NYC Mayor Adams is sticking us with the hefty migrant crisis bill

Have you ever been out to dinner with a group where some members of the party order appetizers and steaks, pick a premium bottle off the wine list and signal for extra truffle shavings on their gnocchi while others at the table order a side salad and water? 

And doesn’t it always seem to be the case that as soon as the bill gets dropped, one of those Joey Chestnut wannabees suggests “everyone split the bill” as he picks the Wagyu sinew out of his Châteauneuf-du-Pape-stained teeth? 

This very story is playing out at City Hall — not over food, mind you, but over funding, with the mayor and those elected officials who demanded more and more migrant spending now suggesting we all suffer the same cuts. 

In my private life, I hang out with some down-to-earth people. In my public life, perhaps not so much.

If I join a dinner table with friends and declare, “Nothing for me, just a glass of wine” (admittedly a rare occurrence given my healthy 17-stone frame), one of my dear pals will inevitably pick up the tab. “Don’t be silly,” they’d say. “You didn’t order anything.” 

But of course, my personal friends aren’t total gavones, to use their native Staten Island parlance.

They wouldn’t spend over their credit-card limits, they wouldn’t bankrupt their rainy-day funds.

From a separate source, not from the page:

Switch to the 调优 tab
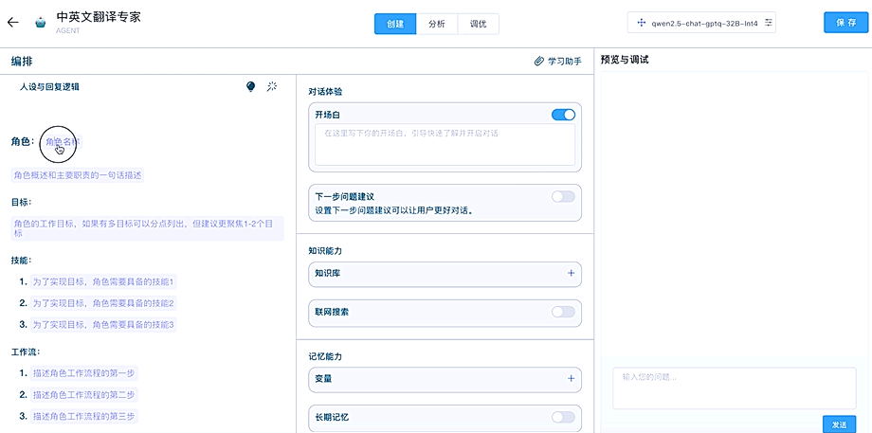Screen dimensions: 872x433 tap(479, 24)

If their Uncle Joe told them there would be no family bailout, they would have tightened their belts instead of running up his Amex. 

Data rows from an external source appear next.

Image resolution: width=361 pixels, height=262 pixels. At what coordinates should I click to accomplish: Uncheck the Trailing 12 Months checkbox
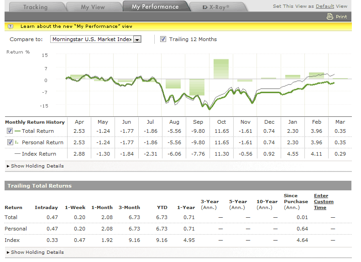pyautogui.click(x=163, y=39)
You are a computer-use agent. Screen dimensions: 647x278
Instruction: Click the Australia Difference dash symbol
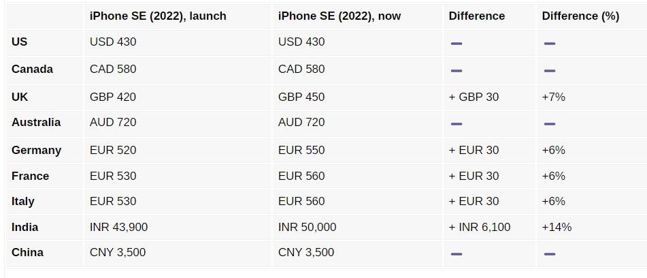coord(457,123)
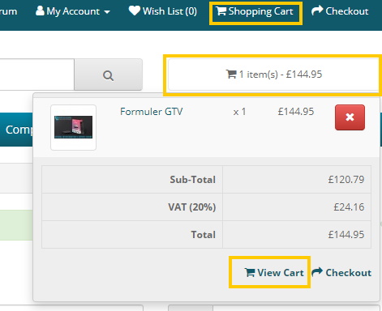
Task: Click the person icon for My Account
Action: [40, 11]
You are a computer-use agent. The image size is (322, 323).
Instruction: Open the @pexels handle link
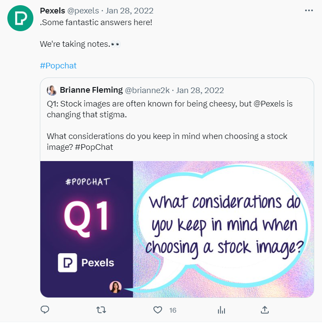point(83,11)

Yet my friends in City Hall and the state Legislature acted just the opposite when it came to spending on migrants.

Even when it was clear the federal government would not chip in a dime and the governor would barely leave the tip, many of them demanded the city order the Lobster Thermidor, the Beef Wellington and the Canard à l’Orange for our migrant guests. 

And when the quality of our hospitality was subpar, those same elected officials demanded our migrants be treated to the Four Seasons, not the Motel 6. Surely they need all sorts of wraparound services and amenities, so they ordered room service. 

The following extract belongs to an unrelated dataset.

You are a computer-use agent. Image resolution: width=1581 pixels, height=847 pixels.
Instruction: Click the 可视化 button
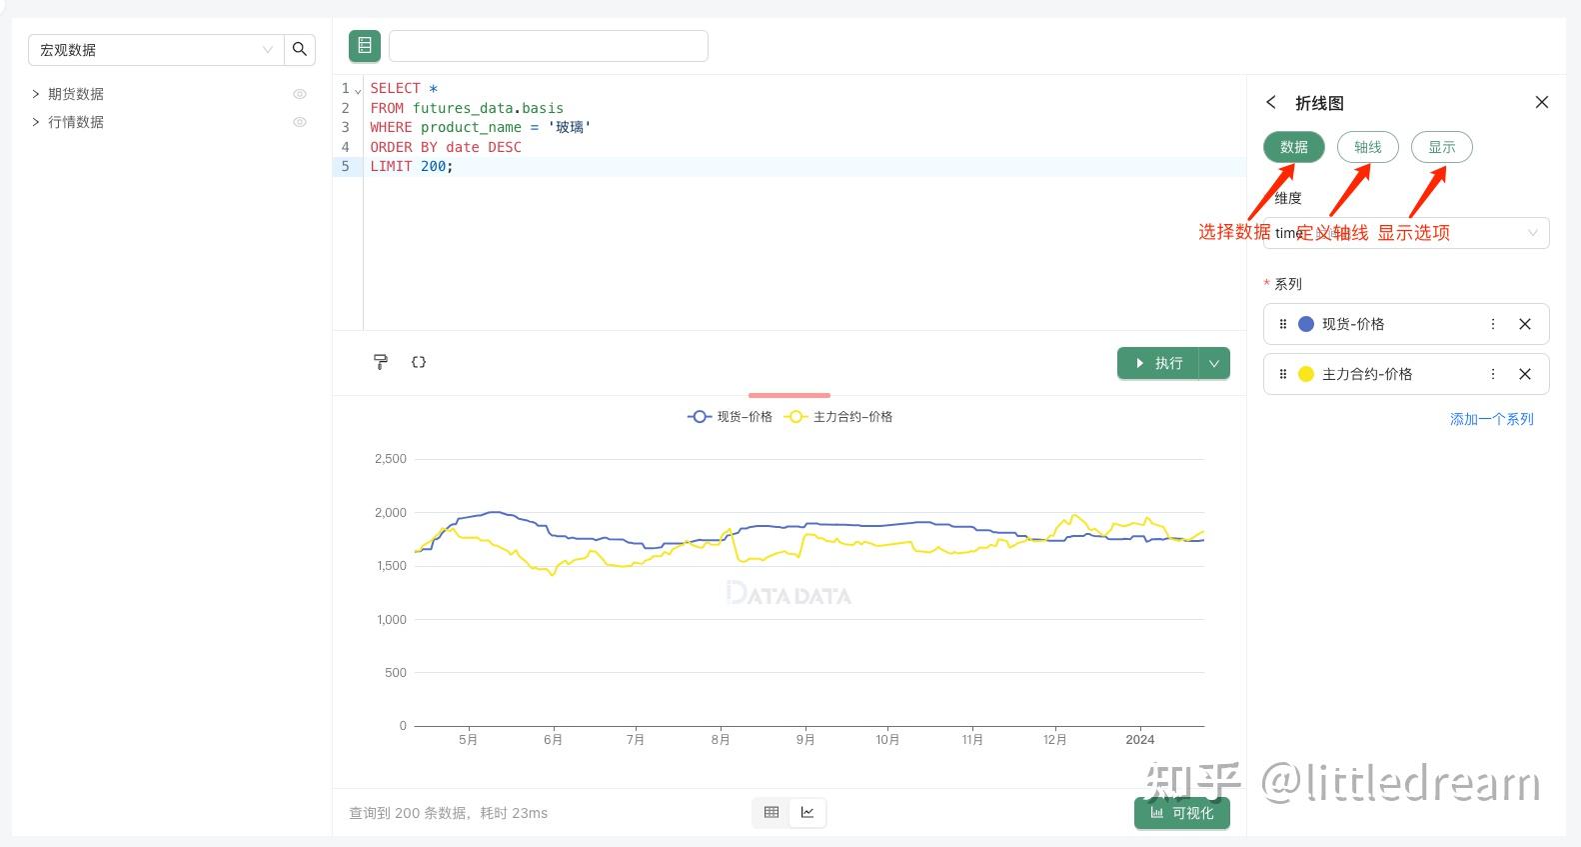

At some point over the summer, the maître d’ approached the man at the head of the table, Mayor Adams, and gave him a glimpse of the tab. But by then it was too late.

The city was spending more per migrant per year than the combined annual salaries of three rookie firefighters. Next fiscal year’s roughly $6 billion bill for our four-star Michelin migrant soirée could cover the entire Waffle House-scaled budget of the state of Mississippi.

But going back to those impolite dinner guests — not everyone was ordering off the top shelf.

Many of my colleagues were reading the price list and looking for the early-bird specials. Some said they weren’t eating; some just passed on dessert. Not all ran up the same bar bill. 

And as far as my colleagues from Staten Island, both Democrats and Republicans, we took one look at the fancy menu and said, “No way, let’s eat somewhere else.” When it came to migrants, we wanted drive-thru Burger King to go. 

Now that the check is on the table, why should our constituents have to pay? They did not want, support or ask for this meal. We even sued to shut the restaurant down!

The same goes for many rational elected officials from all over the city. Countless wanted only two slices and a Coke, and now their constituents may be forced to pay for the surf and turf from the next table over. 

The migrant crisis is finally entering its own predictable aftermath.

There were some politicians who had false hope that the federal government would bail us out, and there were others who simply put on their woke blinders.

Yet the outcome was painfully obvious to anyone who has to balance a checkbook or pay a credit card bill at the end of each month.

The right way to handle the migrant deficit is just like the right way to handle unequal ordering at dinner parties. Let our gluttonous elected officials — those who believe they have all the money in the world to spend — be the heavy hitters they pretend to be, the big machers who graciously pick up the entire tab. 

When there are cuts to be made on police staffing, firehouses, school-safety agents, trash pickups or whatever, spare the districts where responsible elected officials and their constituents demanded we stop this out-of-control spending. 

As the waiter drops the bill this month, the public must call out those politicians who suddenly find it a convenient time to use the restroom. They must be the ones to pony up and not give New Yorkers another reason to dine and dash.  

Joe Borelli is the minority leader of the New York City Council.